In a typical FTR auction, bidders submit downward-sloping demand schedules for quantities of transmission capacity between points (nodes) in the network. After receiving bids, the market operator allocates capacity across “paths” to maximize net revenue, subject to the constraint that the final allocation of FTRs is simultaneously feasible with respect to the physical transmission constraints of the network. 2 Due to this constraint, which is enforced to ensure that the market operator remains budget-balanced, the residual supply curves faced by each bidder depend on the strategic behavior of bidders throughout the network. Bidders compete for capacity on common transmission elements when competing for disparate FTRs, and the effective level of competition for any individual FTR can be high even if few bids are submitted on it.
Section 2 captures this intuition in a stylized model of an imperfectly competitive FTR auction. Because the market clearing mechanism used in the FTR auction generalizes the familiar uniform price auction, the well-known characterization of price impacts in uniform price auctions can be adapted to the FTR auction setting. This shows how bidders’ incentives to exercise unilateral market power depend the structure of the transmission network, which mediates the strategic interaction of bidders on different paths. In a uniform price auction, bidders’ price impacts depend on the level of competition and the concavity of rival bidders’ preferences; in the FTR auction, bidders’ price impacts depend on the level of competition and the concavity of rival bidders’ preferences on all strategically connected FTRs—those that are related via equilibrium binding constraints—with greater weight given to bidding on electrically similar FTRs. In real-world FTR auctions, nearly all FTRs will be strategically connected, suggesting that effective levels of competition are generally high except possibly in the most peripheral regions of the transmission network.
Section 3 illustrates the implications of the model numerically in the context of the same six-node test network previously analyzed in Chao et al. (2000) and Deng, Oren and Meliopoulos (2010).
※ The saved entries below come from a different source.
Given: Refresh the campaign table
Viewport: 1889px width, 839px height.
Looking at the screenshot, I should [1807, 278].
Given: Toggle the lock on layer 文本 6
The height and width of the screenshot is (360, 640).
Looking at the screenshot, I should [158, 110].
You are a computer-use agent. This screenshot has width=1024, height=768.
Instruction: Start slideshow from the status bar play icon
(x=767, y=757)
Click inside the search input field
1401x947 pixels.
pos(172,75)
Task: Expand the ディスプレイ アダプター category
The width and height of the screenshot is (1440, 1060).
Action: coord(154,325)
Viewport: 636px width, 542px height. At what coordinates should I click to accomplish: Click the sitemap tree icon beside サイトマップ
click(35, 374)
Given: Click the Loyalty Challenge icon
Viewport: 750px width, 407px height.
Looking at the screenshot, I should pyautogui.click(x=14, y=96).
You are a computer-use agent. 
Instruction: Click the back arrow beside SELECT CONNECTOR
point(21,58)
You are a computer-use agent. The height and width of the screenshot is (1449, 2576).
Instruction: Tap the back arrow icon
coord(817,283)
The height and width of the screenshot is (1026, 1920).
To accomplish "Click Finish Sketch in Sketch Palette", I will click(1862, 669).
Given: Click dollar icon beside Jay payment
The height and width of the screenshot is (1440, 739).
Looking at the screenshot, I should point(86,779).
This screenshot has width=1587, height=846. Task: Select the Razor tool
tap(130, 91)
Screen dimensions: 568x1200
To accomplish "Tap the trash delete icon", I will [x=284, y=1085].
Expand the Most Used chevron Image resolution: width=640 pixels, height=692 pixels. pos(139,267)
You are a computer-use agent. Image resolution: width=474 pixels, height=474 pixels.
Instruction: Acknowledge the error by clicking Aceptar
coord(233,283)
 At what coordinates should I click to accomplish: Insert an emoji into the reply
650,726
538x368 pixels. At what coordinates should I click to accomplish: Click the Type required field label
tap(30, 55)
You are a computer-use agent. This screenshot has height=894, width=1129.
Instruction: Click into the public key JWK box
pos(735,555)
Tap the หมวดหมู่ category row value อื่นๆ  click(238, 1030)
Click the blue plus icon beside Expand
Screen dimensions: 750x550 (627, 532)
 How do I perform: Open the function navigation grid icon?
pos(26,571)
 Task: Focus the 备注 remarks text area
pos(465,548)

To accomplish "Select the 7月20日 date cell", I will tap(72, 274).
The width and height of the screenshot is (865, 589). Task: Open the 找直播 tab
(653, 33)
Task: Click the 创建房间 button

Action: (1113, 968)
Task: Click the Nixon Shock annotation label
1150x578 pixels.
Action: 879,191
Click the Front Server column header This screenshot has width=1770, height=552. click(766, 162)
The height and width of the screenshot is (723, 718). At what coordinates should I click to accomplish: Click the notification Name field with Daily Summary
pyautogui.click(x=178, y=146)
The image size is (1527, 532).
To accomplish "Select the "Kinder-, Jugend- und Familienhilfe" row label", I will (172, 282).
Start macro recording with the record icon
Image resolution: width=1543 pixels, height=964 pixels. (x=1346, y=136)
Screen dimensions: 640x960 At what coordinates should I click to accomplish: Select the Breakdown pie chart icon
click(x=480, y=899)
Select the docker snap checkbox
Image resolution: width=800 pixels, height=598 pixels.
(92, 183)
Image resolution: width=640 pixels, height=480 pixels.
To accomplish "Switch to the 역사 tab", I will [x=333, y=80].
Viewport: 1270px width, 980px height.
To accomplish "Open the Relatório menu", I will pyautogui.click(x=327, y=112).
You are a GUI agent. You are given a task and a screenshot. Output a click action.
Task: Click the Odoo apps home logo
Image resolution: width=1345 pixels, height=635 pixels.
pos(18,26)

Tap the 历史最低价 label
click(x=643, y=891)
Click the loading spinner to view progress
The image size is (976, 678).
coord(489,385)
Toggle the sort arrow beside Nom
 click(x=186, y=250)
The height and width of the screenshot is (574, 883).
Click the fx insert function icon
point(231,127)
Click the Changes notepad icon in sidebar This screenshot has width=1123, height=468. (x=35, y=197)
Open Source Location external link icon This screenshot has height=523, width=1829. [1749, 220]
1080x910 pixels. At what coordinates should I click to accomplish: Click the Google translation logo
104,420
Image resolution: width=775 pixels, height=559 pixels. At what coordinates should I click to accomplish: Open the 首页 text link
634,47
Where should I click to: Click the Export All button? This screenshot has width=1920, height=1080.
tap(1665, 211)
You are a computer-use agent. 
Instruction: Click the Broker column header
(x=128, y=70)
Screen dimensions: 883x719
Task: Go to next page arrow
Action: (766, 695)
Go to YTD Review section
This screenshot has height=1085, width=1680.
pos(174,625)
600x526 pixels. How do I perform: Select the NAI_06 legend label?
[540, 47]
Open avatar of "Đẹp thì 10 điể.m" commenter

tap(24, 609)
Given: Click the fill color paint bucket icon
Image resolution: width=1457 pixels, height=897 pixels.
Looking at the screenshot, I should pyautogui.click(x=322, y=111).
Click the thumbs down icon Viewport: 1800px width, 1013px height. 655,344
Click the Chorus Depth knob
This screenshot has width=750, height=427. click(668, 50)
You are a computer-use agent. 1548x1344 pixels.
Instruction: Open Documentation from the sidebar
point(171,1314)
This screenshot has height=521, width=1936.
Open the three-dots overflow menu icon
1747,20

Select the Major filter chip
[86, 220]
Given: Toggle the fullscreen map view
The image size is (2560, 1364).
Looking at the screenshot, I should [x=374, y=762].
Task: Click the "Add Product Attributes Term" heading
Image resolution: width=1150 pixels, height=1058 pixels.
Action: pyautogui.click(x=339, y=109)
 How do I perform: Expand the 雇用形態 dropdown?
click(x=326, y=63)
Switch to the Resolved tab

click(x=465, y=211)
In this network, a “North” region with excess generation is linked to a “South” region with excess demand, resulting in congestion. Uncertainty over the level of future demand creates uncertainty over congestion, and hence FTR payouts. Risk averse speculators compete to purchase FTRs while accounting for the behavior of bidders throughout the entire transmission network. I compare the standard FTR auction to a benchmark mechanism with uniform price auctions for individual FTRs, finding that the former results in far more aggressive bidding.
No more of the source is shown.